The evidence at trial was sufficient for the jury to find that the Burden Organization was an organized group that had a shared purpose of selling narcotics. Its membership was clear, and it existed for several years. There was nothing complicated about the government's ability to prove those facts. It is thus unclear why the prosecutor felt it necessary to use an analogy of a far more elaborate international set-up with corresponding intrigue. The district court's impression was that it was such a poor analogy that it might well have backfired on the government because the jury would react to it on its own as overreaching. It was improper in that it was a blatant ploy to evoke images of middle-Eastern terrorists seventeen months after the tragedy of September 11, but we conclude that it caused no prejudice. The inept remarks were limited to the paragraph quoted above. The defense objection was prompt and the prosecutor abandoned the analogy upon being directed by the district court to move on. The district court instructed the jury that the closing arguments were not evidence, and we have no difficulty in concluding that the jury would have reached its guilty verdicts if the remarks had never been made. The district court did not err in refusing to grant a mistrial and the defendants' due process rights were not violated.

IV.

DMX Burden challenges the sufficiency of the evidence that he possessed a firearm during a drug trafficking crime.

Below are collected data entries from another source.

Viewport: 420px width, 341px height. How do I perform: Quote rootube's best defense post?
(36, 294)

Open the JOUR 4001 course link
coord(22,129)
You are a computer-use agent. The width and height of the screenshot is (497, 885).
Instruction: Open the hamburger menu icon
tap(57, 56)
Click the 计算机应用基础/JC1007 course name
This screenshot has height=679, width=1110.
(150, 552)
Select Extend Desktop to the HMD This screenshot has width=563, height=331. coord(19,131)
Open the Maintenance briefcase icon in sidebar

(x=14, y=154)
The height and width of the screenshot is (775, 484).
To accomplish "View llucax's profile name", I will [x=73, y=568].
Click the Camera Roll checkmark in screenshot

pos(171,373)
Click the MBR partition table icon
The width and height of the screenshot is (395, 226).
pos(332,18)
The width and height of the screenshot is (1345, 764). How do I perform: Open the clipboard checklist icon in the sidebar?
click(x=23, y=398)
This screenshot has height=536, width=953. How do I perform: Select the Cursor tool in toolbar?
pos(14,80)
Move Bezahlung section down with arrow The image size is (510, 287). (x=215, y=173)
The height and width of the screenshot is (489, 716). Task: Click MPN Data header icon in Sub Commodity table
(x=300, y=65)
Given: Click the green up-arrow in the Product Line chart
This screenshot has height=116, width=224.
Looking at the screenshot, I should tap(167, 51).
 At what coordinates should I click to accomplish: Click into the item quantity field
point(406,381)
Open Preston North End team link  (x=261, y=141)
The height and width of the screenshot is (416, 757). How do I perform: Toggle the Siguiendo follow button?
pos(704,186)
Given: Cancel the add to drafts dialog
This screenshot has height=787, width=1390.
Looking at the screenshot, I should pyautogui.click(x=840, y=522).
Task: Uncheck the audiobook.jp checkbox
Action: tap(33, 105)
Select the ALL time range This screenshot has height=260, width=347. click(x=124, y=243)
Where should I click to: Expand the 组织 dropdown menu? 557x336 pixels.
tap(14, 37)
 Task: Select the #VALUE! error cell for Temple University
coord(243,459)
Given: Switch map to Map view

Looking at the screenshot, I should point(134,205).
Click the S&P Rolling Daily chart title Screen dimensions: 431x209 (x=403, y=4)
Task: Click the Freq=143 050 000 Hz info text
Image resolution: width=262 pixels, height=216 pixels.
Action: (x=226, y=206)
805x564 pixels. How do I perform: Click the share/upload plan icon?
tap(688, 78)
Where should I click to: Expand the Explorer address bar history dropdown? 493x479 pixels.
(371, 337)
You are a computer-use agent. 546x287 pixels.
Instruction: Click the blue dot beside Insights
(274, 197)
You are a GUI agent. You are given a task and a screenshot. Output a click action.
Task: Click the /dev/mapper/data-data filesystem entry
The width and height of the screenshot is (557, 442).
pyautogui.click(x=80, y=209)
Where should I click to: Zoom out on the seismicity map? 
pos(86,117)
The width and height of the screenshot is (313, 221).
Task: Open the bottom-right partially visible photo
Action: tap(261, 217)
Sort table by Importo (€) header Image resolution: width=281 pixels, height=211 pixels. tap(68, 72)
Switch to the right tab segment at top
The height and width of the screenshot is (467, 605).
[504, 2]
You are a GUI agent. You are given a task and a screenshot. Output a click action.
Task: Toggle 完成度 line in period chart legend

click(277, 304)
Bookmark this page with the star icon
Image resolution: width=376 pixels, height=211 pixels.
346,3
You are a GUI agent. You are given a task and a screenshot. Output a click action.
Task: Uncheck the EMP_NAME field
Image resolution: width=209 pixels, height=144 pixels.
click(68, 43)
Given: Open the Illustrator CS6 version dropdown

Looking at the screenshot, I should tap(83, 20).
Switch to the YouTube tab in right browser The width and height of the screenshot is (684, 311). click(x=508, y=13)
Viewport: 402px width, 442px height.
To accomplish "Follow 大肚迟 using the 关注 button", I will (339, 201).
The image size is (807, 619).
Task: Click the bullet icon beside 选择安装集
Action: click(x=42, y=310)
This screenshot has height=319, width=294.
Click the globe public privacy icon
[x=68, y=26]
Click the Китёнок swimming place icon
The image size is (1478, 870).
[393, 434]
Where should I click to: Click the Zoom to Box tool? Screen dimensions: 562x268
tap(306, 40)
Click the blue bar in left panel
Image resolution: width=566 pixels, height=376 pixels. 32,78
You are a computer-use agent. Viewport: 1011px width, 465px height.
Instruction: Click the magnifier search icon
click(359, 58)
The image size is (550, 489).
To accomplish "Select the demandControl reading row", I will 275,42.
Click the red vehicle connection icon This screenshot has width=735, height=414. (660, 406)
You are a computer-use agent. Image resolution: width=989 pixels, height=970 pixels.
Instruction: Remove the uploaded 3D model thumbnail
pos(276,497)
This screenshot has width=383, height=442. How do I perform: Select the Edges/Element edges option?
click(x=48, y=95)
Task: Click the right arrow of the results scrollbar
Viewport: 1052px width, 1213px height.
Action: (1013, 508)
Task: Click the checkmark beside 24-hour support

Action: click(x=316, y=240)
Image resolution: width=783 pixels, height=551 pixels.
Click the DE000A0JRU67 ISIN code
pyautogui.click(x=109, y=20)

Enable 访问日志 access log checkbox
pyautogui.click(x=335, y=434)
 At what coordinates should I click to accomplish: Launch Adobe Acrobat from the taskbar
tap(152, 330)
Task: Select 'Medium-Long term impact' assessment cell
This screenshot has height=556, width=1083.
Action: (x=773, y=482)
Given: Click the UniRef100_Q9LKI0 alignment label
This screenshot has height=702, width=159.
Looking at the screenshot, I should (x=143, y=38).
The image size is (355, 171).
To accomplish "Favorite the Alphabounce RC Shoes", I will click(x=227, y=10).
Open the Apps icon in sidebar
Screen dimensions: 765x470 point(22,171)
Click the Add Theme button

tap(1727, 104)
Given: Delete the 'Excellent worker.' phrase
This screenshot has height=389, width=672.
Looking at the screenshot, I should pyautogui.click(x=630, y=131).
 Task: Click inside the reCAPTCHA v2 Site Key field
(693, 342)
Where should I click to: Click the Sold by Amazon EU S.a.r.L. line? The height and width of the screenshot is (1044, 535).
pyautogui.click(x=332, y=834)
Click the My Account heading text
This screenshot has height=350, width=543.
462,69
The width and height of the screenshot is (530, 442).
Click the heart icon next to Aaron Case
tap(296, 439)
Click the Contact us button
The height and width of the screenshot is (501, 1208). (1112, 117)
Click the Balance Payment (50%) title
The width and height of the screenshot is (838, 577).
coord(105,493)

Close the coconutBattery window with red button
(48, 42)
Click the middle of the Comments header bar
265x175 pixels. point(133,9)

Count Seventeen charged him with the use of a nine-millimeter Beretta handgun in connection with conspiracy to possess with intent to distribute and to distribute cocaine base. He argues that the testimony of one police officer who found the gun near the place where DMX and another man were fighting was insufficient to support his conviction because there was no direct evidence linking him to the gun. He does not assert an alternative argument to the effect that, should we rule that sufficient evidence exists that he possessed the gun, the government failed to prove that it was in furtherance of a drug trafficking crime.

When viewed in the light most favorable to the government, the evidence was sufficient for the jury to find that DMX possessed the gun. He does not dispute that he was fighting and that police found the gun next to a fence approximately fifteen to twenty feet away from him. Anthony Burden testified that DMX called him that night and told Anthony he had pulled a gun on a man that day to whom DMX had fronted drugs and from whom he was trying to collect payment. He told Anthony that one of the man's friends called the police. When the police arrived they chased DMX, he threw the gun, and they found it and arrested him. While he was on the stand, Anthony identified the gun as belonging to DMX and said he had seen it at the Lincoln Avenue house. Anthony also identified Kelvin's voice on a tape recording in which he was talking to DMX about a "card" that DMX had lost in an altercation, and Anthony testified that "card" referred to DMX's gun.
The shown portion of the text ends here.